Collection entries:
------
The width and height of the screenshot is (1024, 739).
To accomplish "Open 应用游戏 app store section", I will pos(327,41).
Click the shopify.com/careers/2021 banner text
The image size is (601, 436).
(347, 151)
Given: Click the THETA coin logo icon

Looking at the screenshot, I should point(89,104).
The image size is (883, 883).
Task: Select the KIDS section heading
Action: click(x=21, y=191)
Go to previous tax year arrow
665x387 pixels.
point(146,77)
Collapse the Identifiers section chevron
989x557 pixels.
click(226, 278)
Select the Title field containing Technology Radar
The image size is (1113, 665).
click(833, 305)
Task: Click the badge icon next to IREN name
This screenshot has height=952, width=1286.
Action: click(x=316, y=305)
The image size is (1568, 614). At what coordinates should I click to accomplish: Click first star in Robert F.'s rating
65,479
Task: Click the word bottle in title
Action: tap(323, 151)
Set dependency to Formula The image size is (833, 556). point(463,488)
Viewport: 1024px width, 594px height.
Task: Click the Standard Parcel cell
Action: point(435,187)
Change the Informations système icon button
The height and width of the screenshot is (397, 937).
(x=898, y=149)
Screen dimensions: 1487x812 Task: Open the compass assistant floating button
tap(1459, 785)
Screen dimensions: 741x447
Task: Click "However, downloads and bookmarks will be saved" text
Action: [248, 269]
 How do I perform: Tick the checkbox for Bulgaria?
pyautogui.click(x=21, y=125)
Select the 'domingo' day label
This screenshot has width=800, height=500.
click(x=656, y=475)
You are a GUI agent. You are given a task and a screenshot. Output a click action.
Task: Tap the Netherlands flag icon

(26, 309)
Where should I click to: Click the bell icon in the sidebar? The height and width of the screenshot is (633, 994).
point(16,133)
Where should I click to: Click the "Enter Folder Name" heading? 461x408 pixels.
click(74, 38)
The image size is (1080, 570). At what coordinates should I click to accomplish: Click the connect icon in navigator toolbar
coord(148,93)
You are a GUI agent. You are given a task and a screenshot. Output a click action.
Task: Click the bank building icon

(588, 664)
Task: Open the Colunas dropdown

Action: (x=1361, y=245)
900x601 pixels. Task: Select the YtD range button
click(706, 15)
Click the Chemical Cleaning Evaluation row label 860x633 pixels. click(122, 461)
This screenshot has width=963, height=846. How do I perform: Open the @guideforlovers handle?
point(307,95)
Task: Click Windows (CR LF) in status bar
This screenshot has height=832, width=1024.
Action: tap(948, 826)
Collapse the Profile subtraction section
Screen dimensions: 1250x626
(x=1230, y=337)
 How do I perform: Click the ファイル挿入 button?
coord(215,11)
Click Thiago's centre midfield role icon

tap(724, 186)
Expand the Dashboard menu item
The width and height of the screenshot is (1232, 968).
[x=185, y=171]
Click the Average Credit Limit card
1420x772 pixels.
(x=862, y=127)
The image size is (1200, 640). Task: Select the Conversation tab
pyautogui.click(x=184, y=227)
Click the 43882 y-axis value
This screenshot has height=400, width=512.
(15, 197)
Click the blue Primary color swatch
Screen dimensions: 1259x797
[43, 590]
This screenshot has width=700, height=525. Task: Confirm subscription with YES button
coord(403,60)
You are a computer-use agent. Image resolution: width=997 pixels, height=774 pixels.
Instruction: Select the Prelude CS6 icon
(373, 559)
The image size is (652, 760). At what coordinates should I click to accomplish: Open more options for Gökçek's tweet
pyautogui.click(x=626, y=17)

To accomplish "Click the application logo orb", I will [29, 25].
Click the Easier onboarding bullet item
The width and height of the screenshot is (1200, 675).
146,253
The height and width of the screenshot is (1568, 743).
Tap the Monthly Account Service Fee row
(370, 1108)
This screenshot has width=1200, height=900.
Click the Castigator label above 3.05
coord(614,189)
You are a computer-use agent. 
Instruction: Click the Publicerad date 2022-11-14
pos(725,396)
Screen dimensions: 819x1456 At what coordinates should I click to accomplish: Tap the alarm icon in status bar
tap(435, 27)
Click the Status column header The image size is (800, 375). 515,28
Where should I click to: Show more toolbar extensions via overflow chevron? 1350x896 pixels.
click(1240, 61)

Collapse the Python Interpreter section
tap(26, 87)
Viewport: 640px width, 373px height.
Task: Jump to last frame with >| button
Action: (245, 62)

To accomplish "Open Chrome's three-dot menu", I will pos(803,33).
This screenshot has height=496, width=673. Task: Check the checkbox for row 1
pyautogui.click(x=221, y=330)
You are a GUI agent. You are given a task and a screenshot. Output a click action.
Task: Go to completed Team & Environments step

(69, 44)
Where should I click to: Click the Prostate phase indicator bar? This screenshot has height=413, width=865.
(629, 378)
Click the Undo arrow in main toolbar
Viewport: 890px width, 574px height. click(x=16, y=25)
------
**BRIEF**: The answer must be every line of the records that holds the string "computer".

**TASK RESPONSE**:
You are a computer-use agent. Image resolution: width=997 pixels, height=774 pixels.
You are a computer-use agent. 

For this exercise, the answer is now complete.